Pakistani universities are rarely ranked among the world’s best institutions for critical discourse and intellectual growth and a lot of it has to do with the suppression of independent thinking and creativity by university administrations and state regulated curriculums. In the past couple of days, the country has witnessed four events which hinder the growth of critical thinking in the country.
Faculty members of several universities have written an open letter to protest the undue scrutiny of the authorities because it affects critical thinking of the students and the academic work that comes with it
Please Circulate Widely: Letter from Concerned Faculty Regarding Academic Freedom and Increased Repression on University…

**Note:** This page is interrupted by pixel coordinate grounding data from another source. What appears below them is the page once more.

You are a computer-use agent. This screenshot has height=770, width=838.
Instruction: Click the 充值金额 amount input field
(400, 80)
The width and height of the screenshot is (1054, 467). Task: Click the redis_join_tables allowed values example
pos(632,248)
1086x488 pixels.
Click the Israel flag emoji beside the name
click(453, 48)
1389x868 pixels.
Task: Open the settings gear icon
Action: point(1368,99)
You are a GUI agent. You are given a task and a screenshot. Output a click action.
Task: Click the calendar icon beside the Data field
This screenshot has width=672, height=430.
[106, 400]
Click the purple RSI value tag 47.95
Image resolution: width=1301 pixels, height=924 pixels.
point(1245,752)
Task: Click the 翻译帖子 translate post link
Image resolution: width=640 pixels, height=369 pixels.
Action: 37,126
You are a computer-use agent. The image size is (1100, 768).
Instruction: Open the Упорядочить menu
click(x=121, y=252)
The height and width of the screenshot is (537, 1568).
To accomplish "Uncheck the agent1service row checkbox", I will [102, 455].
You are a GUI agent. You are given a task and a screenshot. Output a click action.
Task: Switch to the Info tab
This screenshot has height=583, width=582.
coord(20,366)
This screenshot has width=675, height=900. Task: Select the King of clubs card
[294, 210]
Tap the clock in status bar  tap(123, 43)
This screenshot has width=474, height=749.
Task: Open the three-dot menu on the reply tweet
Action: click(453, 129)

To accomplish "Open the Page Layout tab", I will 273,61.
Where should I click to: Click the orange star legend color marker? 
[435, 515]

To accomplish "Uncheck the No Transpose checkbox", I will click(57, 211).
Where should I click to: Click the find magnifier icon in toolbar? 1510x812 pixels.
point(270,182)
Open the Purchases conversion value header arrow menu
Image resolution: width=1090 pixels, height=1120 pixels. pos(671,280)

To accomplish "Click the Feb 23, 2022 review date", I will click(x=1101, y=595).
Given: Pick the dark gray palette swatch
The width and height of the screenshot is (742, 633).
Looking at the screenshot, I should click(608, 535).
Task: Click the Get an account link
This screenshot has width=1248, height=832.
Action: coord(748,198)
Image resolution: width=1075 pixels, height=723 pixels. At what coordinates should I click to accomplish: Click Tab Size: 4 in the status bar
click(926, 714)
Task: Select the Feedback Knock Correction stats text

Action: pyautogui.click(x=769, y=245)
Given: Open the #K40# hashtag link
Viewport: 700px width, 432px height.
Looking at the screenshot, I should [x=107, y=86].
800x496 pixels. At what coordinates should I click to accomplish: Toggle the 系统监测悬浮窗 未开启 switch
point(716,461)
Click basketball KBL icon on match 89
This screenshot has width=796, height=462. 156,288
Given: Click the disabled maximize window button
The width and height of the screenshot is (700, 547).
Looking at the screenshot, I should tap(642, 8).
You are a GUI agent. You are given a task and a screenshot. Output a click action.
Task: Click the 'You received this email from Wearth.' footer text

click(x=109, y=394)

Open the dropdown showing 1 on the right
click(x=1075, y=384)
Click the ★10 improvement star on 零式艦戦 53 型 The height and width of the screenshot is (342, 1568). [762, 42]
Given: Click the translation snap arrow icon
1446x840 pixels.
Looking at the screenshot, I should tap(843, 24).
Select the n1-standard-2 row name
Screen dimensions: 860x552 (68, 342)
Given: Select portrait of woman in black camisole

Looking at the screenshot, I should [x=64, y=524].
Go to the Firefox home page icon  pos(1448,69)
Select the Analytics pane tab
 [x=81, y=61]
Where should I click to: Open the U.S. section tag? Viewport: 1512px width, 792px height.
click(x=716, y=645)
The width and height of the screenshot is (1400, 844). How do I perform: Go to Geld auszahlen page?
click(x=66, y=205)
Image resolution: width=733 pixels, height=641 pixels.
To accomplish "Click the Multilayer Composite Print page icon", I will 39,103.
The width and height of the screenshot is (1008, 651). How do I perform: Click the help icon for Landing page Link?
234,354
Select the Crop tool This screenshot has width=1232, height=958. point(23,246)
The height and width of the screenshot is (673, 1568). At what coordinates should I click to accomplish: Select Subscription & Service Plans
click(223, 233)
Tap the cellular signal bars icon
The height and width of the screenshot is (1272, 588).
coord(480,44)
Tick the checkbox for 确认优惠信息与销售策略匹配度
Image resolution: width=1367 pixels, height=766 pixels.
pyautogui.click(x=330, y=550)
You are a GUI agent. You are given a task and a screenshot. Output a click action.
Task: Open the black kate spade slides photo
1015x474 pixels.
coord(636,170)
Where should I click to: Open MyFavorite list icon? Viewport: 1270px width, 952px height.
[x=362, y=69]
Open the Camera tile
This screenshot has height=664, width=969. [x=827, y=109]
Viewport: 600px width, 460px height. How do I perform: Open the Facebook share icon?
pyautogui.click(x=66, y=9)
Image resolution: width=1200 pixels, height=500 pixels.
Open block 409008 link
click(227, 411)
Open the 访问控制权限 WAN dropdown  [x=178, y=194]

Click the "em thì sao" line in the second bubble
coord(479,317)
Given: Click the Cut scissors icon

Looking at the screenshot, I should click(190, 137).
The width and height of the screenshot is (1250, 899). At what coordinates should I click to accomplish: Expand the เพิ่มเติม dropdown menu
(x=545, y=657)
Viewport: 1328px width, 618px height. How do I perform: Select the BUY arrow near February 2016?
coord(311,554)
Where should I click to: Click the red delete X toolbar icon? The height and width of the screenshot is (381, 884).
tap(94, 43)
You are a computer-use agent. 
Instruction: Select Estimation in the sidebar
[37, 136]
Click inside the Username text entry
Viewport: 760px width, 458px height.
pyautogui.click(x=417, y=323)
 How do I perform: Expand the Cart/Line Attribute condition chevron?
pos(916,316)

The faculty members who stand by this letter have stated, “as faculty members, we believe the university must be a space where faculty and students are free to share ideas and engage in thoughtful analysis of pressing social issues without experiencing fear or intimidation. The function of the university is to foster an atmosphere in which ideas are respectfully shared and rigorous research and analysis is encouraged. It is only through open discussion and debate that our most pressing social and political problems will be properly understood and diagnosed.”
The incidents that these teachers are protesting against took place in Habib University, LUMS, Punjab University and Gomal University
The first incident took place at Habib University in Karachi on April 13th. An event titled “Ethnic Rights, New Social Movements, and the State of the Federation In Pakistan”. The purpose behind the event was to get experts to analyze different social movements in the country. However only an hour before the event, it is being said that state functionaries visited and called it off. One of the guest speakers was also made to leave the campus despite an official invitation by the university.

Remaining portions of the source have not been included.